Gorley Hill

This afternoon we drove to the north of the forest.

Anna Lane is just one of the lanes we negotiate on our trips, so narrow that traffic spans the centre leaving it free of wheels and therefore grass-covered soil untouched in the middle. When you meet an oncoming vehicle one has to end up on the verge.

From the road up to Gorley Common we looked down on

deer which today didn’t sniff a scent of us;

can you spot this baby hiding behind its mother?

The Common, with its distant view is all that remains of

Gorley Hill … the site of a former Iron Age promontory hillfort located in Hampshire in the United Kingdom.
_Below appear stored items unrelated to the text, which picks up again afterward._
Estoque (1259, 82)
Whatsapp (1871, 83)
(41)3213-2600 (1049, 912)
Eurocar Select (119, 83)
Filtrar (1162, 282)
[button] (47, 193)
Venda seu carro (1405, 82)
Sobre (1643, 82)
The fort once occupied the southwestern corner of Gorley Common on Gorley Hill, a gravel-capped spur that points southwest into the Avon valley next to the hamlet of North Gorley, between the towns of Fordingbridge and Ringwood. The earthworks were destroyed in the 1950s and ’60s when the common’s new owners carried out large-scale gravel extraction works, effectively “scalping” the hill. The tall linear earthen banks present on the hill are a relic of the quarrying process and not prehistoric in origin.[1]The site is now grass, with some gorse and silver birch. The area is now owned and managed by Hampshire County Council.

Heywood Sumner carried out some excavation at the site which was published in his 1917 book Ancient Earthworks of the New Forest.[2]

This evening we dined on Jackie’s authentic chicken jalfrezi and mushroom rice, with which I finished the Alentejano.